Ixform (pronounced as "X Form", stylized in all caps) was a Chinese project boy group formed through the 2021 Chinese survival show Youth With You 3 on iQIYI. The group consists of 9 members: Luo Yizhou, Tang Jiuzhou, Lian Huaiwei, Liu Guanyou, Deng Xiaoci, Sun Yinghao, Jun Liu, Duan Xingxing and Sun Yihang. 

The group was formed and officially debuted on July 29th, 2021, and disbanded on November 8th, 2022.

Members 
 Luo Yizhou (罗一舟)
 Tang Jiuzhou (唐九洲)
 Lian Huaiwei (连淮伟)
 Liu Guanyou (劉冠佑
 Deng Xiaoci (鄧孝慈)
 Sun Yinghao (孙滢皓)
 Liu Jun (刘隽)
 Duan Xingxing (段星星)
 Sun Yihang (孙亦航)

Career

Formation
IXFORM was formed through Youth With You Season 3 aired from February 18 to May 1, 2021. The show's finale was initially set on May 8, where the debut team will be formed. However, the finale is cancelled beforehand after an order from Chinese media government bureau, as the show was embroiled in the milk-wasting controversy. The group with the top 9 lineup was alleged to have been formed, but iQIYI denied the allegations in May 2021.

### [DATASET ENTRIES]
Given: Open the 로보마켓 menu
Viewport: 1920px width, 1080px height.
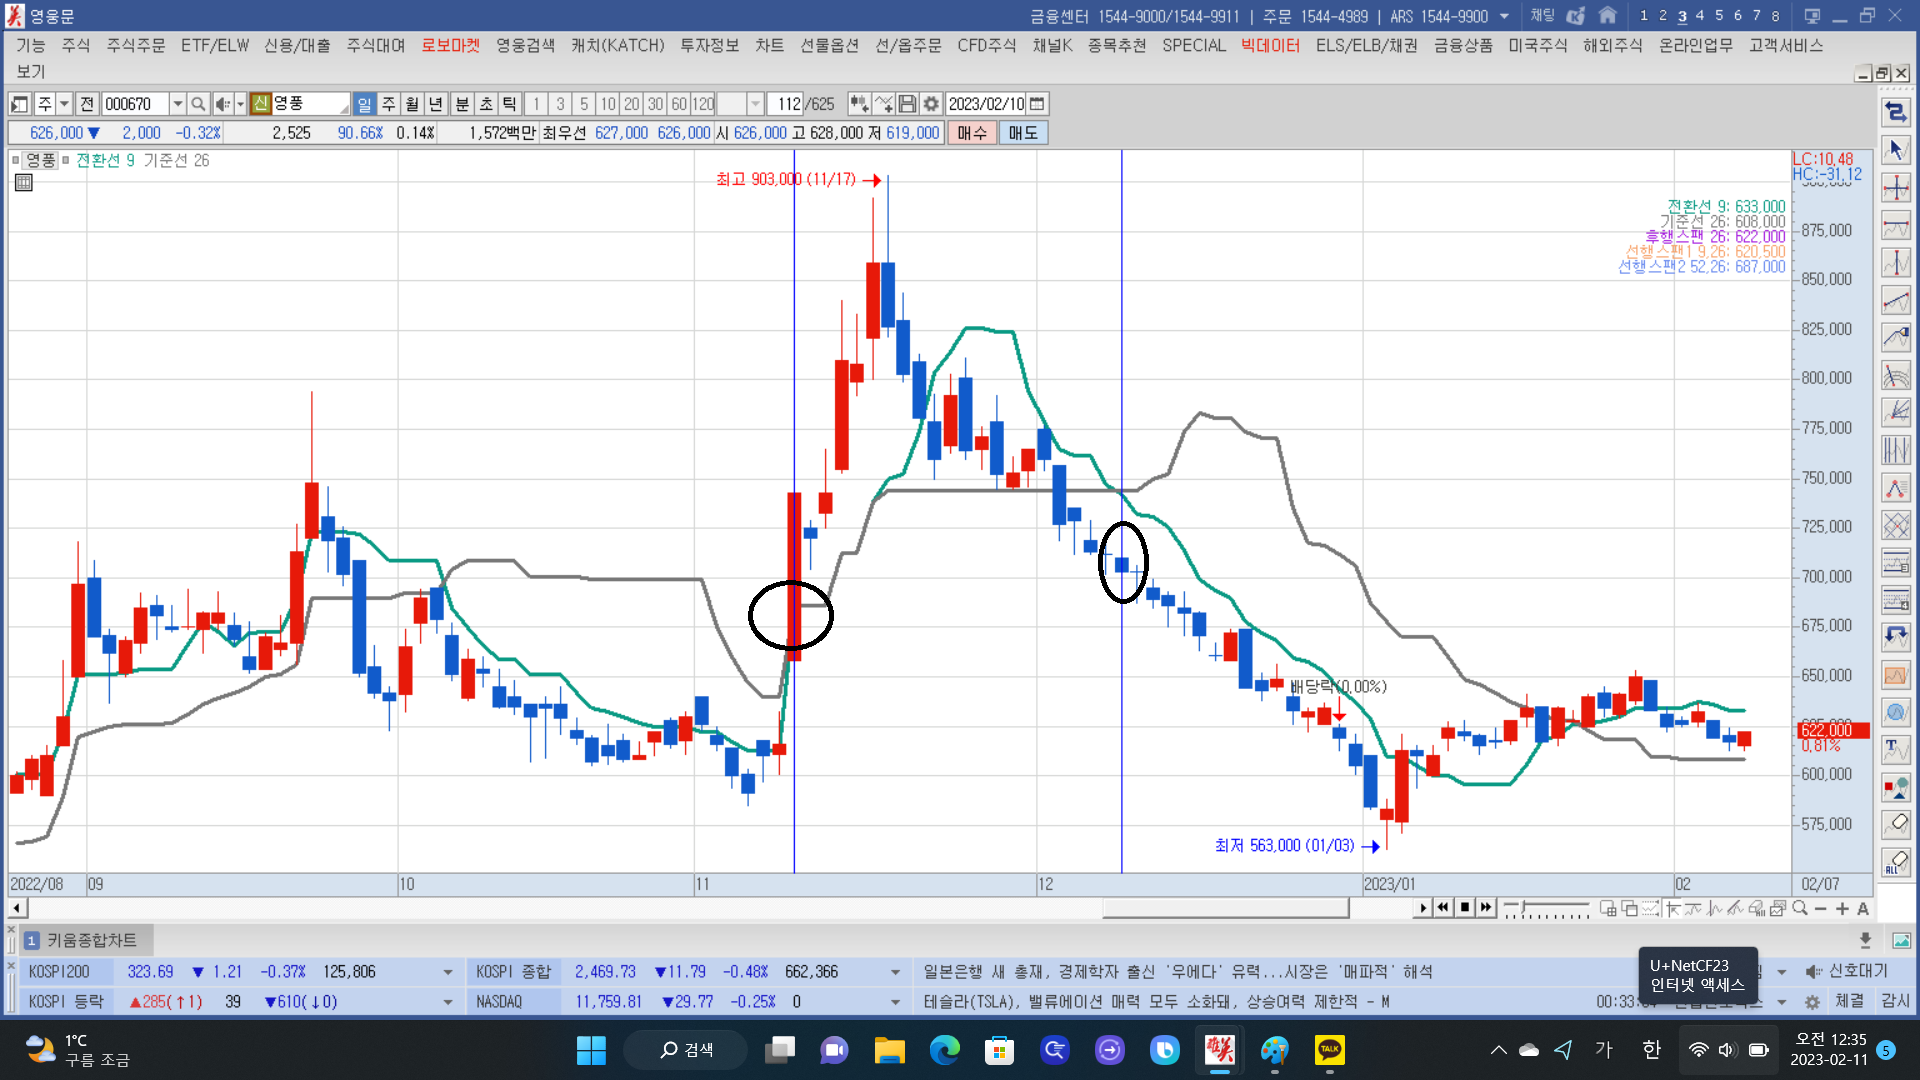Looking at the screenshot, I should tap(450, 45).
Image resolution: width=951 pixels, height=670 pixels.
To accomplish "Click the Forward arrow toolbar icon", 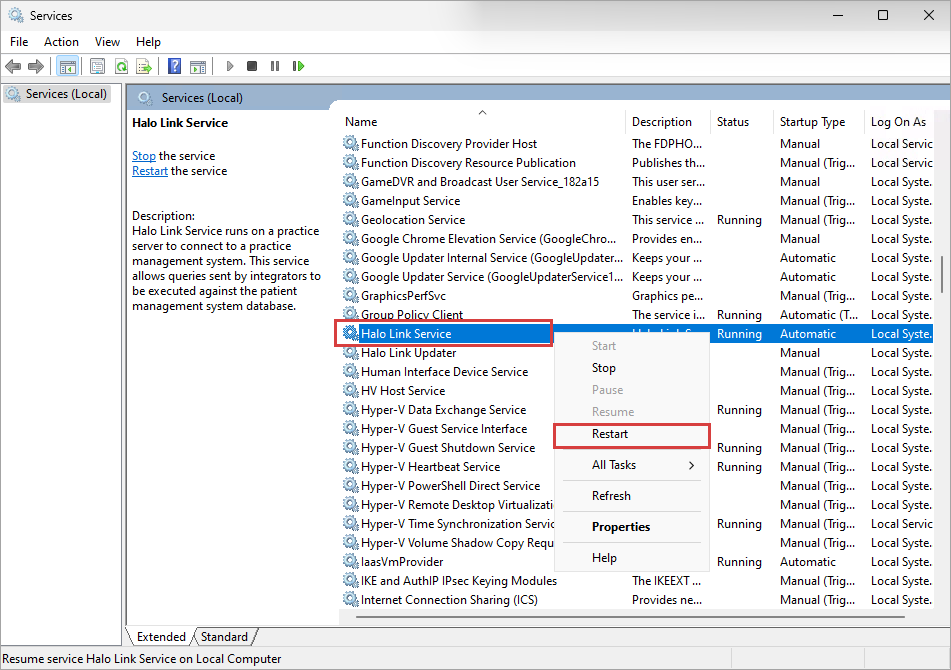I will pyautogui.click(x=36, y=66).
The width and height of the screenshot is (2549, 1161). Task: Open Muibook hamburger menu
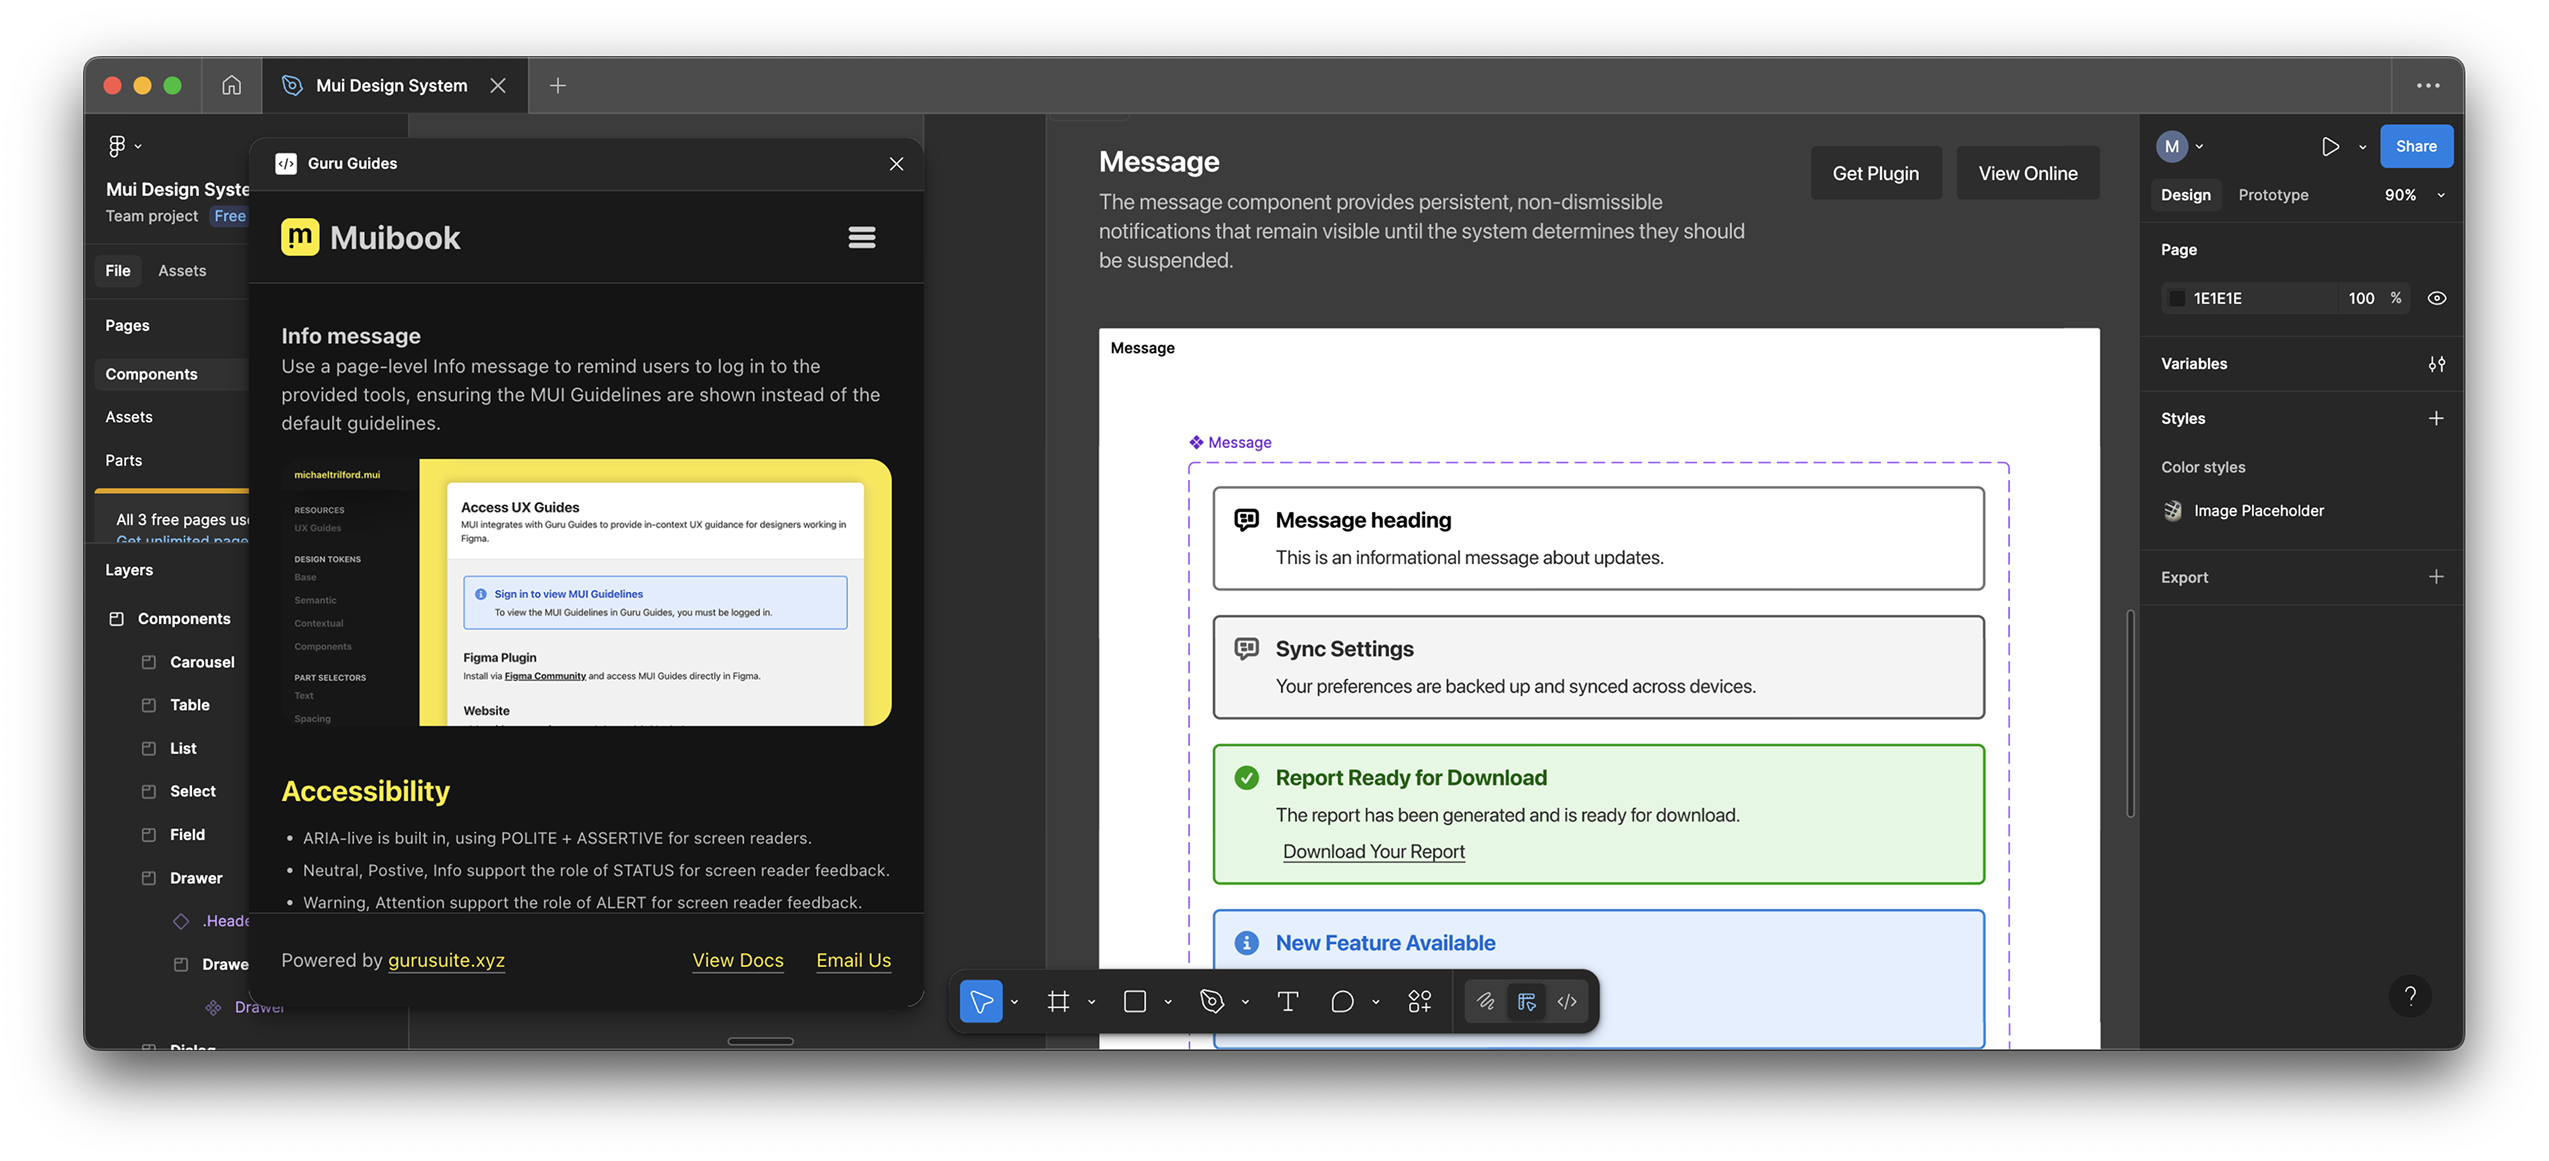coord(861,237)
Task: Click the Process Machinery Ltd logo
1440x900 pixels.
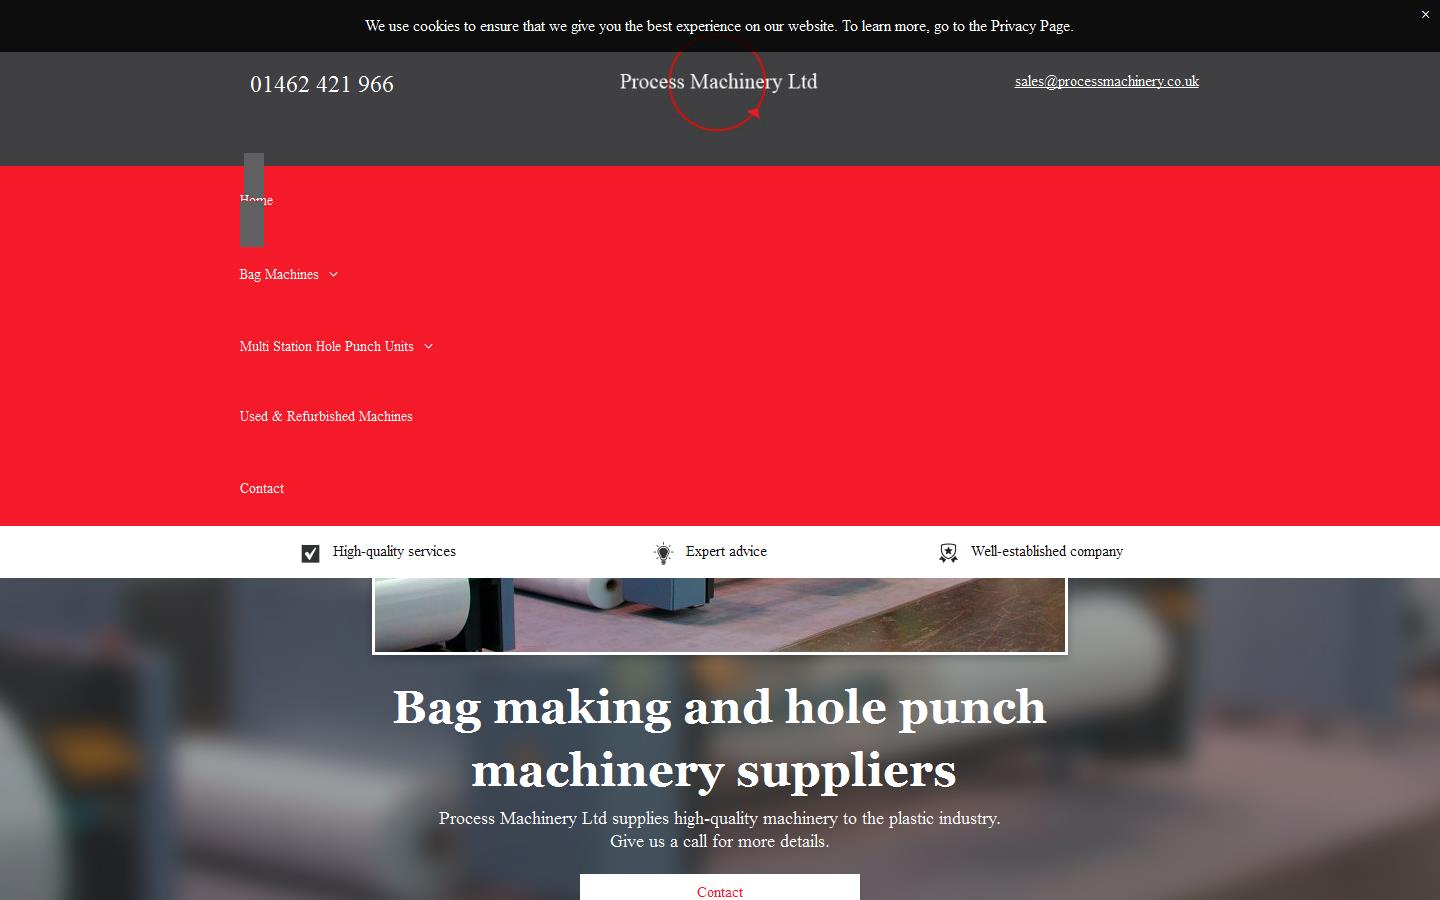Action: click(718, 82)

### [STATED PROBLEM 1]
Starting with the line that contains "The width and" and going on through the end of the records, list those lines as a numbered list, skipping blank lines and leaving out the pictures.
### [STATED PROBLEM 2]
Pick up the text on the Chinese boy group Ixform after its last sentence and keep writing.

### [TASK ANSWER 1]
1. The width and height of the screenshot is (2549, 1161). Task: Open Muibook hamburger menu
2. coord(861,237)
3. Task: Click the Process Machinery Ltd logo
4. 1440x900 pixels.
5. Action: click(718, 82)

### [TASK ANSWER 2]
On July 25, 2021, the group with the same top 9 lineup make their first group appearance on Chengdu Music Festival and announced that they have officially debuted. The group is expected to promote for around 1 year and a half, and the management rights are handled by Idol Youth Entertainment of iQIYI.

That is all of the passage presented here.